== Selection ==

◇ ◇ ◇ ◇ ◇

Visualizing data with Matplotlib

Overview

Teaching: 20 min
Exercises: 30 min
Questions
  • How can I plot my data?

  • How can I save my plot for publishing?

Objectives
  • Plot simple graphs from data.

Use the pyplot library from matplotlib for creating effective visualizations

The mathematician Richard Hamming once said, “The purpose of computing is insight, not numbers,” and the best way to develop insight is often to visualize data. Visualization deserves an entire lecture of its own, but we can explore a few features of Python’s matplotlib library here. While there is no official plotting library, matplotlib is the de facto standard. Let’s import it -

import matplotlib.pyplot

Everytime we use a function from this library - say the plot function we need to pre-pend it with the library name matplotlib.pyplot. Typing matplotlib.pyplot.plot many times is quite repetative and can lead easily to typo-mistakes. Instead we can import the library with a shortened nickname:

import matplotlib.pyplot as plt

Now each time we want to use the plot function we can call it using plt.plot instead.

Some IPython Magic

If you’re using an IPython / Jupyter notebook, you’ll need to execute the following command in order for your matplotlib images to appear in the notebook when show() is called:

%matplotlib inline

The % indicates an IPython magic function - a function that is only valid within the notebook environment. Note that you only have to execute this function once per notebook.

First, as in earlier tutorials, let’s read-in the cleaned data and assign the wavelengths and transmittance data to variables:

numpy.loadtxt("./data/transmittance_cleaned.csv")
wavelengths = data[:,0]
ITO_transmittance = data[:,1]
CdS_transmittance = data[:,2]
Si_transmittance = data[:,3]
GaAs_transmittance = data[:,4]

Basic plots can be generated quickly with matplotlib

Let’s take a look at the transmittance data for the ITO:

plt.plot(ITO_transmittance)
plt.show()

Here we have asked asked matplotlib.pyplot (which we’ve shortened to plt) to create and display a line graph of the ITO transmittance values.

At the moment the x-axis has no physical significance; it is an integer range. Instead we can ask matplotlib.pyplot to plot a line graph of transmittance vs wavelength. We can also add a labelled axes and a title.

plt.plot(wavelengths,ITO_transmittance)
plt.xlabel("wavelength (nm) ")
plt.ylabel("Transmittance (%)")
plt.title("ITO transmittance")
plt.show()

◇ ◇ ◇ ◇ ◇

== Record set ==
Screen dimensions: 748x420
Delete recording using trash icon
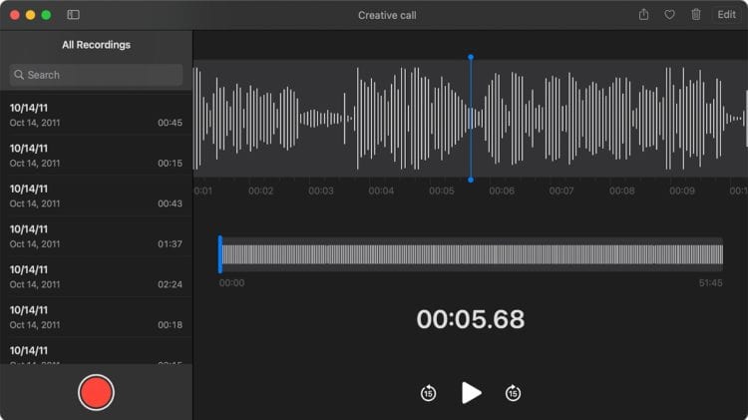pos(696,15)
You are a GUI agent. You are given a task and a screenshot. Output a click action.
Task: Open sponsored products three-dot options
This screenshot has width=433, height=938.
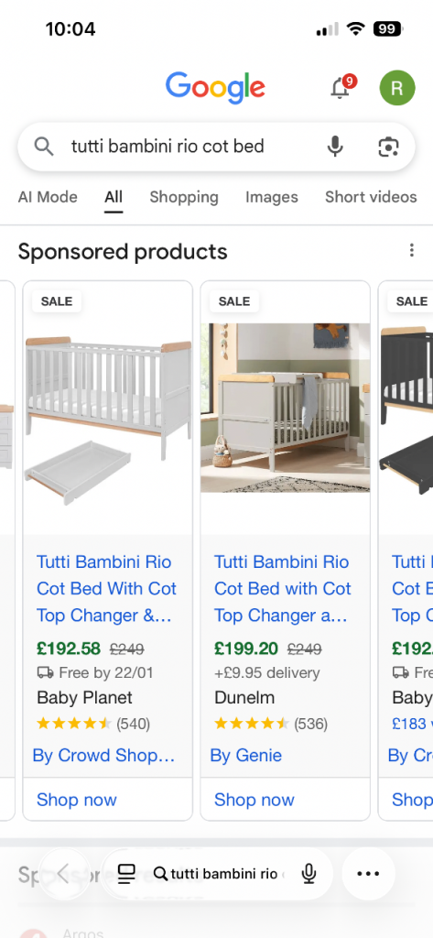[411, 251]
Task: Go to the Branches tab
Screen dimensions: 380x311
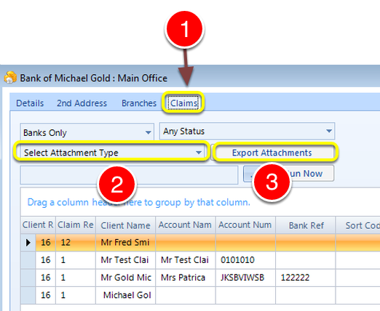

◇ ◇ ◇ ◇ ◇

== Problem 1 ==
Translate this sentence from the Matplotlib tutorial into Spanish: "Note that you only have to execute this function once per notebook."
== Problem 2 ==
Continue the Matplotlib tutorial from its last line.

== Expected answer 1 ==
Tenga en cuenta que solo hay que ejecutar esta función una vez por cuaderno.

== Expected answer 2 ==
We can easily extend this to plot multiple lines. We also each line and create a legend so we can differentiate between each material.

plt.plot(wavelengths,ITO_transmittance,label='ITO')
plt.plot(wavelengths,CdS_transmittance,label='CdS')
plt.plot(wavelengths,Si_transmittance,label='Si')
plt.plot(wavelengths,GaAs_transmittance,label='GaAs')
plt.legend()
plt.xlabel("wavelength (nm) ")
plt.ylabel("Transmittance (%)")
plt.show()

To group similar plots we use a figure and subplots

As an alternative to having multiple lines on a single plot, you can group multiple plots in a single figure using subplots. This script below uses a number of new commands. The function matplotlib.pyplot.figure() creates a space into which we will place all of our plots. The parameter figsize tells Python how big to make this space. Each subplot is placed into the figure using its add_subplot method. The add_subplot method takes 3 parameters. The first denotes how many total rows of subplots there are, the second parameter refers to the total number of subplot columns, and the final parameter denotes which subplot your variable is referencing (left-to-right, top-to-bottom). Each subplot is stored in a different variable (axes1, axes2, axes3, axes4). Once a subplot is created, the axes can be titled using the set_xlabel() command (or set_ylabel()). Here are our four plots (one for each material) in a 2x2 arrangement:

import numpy
import matplotlib.pyplot as plt

fig = plt.figure(figsize=(10.0, 10.0))

axes1 = fig.add_subplot(2, 2, 1)
axes2 = fig.add_subplot(2, 2, 2)
axes3 = fig.add_subplot(2, 2, 3)
axes4 = fig.add_subplot(2, 2, 4)

axes1.plot(wavelengths,ITO_transmittance)
axes1.set_ylabel("Transmittance (%)")
axes1.set_title("ITO")

axes2.plot(wavelengths,CdS_transmittance)
axes2.set_title("CdS")
axes2.sharey(axes1)

axes3 .plot(wavelengths,Si_transmittance)
axes3.set_xlabel("wavelength (nm) ")
axes3.set_ylabel("Transmittance (%)")
axes3.set_title("Si")

axes4.plot(wavelengths,GaAs_transmittance)
axes4.set_xlabel("wavelength (nm) ")
axes4.set_title("GaAs")
axes4.sharey(axes3)

fig.tight_layout()

plt.savefig('./group_transmittance.png')

plt.show()

The Previous Plots as Subplots

The call to tight_layout improves the formatting (sub-plot placement) of the figure The call to savefig saves our figure to the file group_transmittance.png.

There are many ways to plot and customise plots using matplotlib

We are only touching the surface of plotting with matplotlib. There are hundreds of different plots, and thousands of ways to customise your plot. A good starting point for exploring the options is by looking online: The official matplotlib gallery and the Python graph gallery have lots of code examples.

Scatter plots

Scatter plots are useful for identifying the association between two variables. For example, we could measure the > speed of a car at equal intervals between 0 and 10 seconds (inclusive) as 2, 4.2, 6.1, 8.3, 9.9 m/s. Scatter plot > this data.

Solution

import matplotlib.pyplot as plt
import numpy as np

time = np.linspace(0,10,5)
speed = np.array([2,4.2,6.1,8.3,11.2])
plt.scatter(time,speed)
plt.xlabel("time (s)")
plt.ylabel("speed (m/s)")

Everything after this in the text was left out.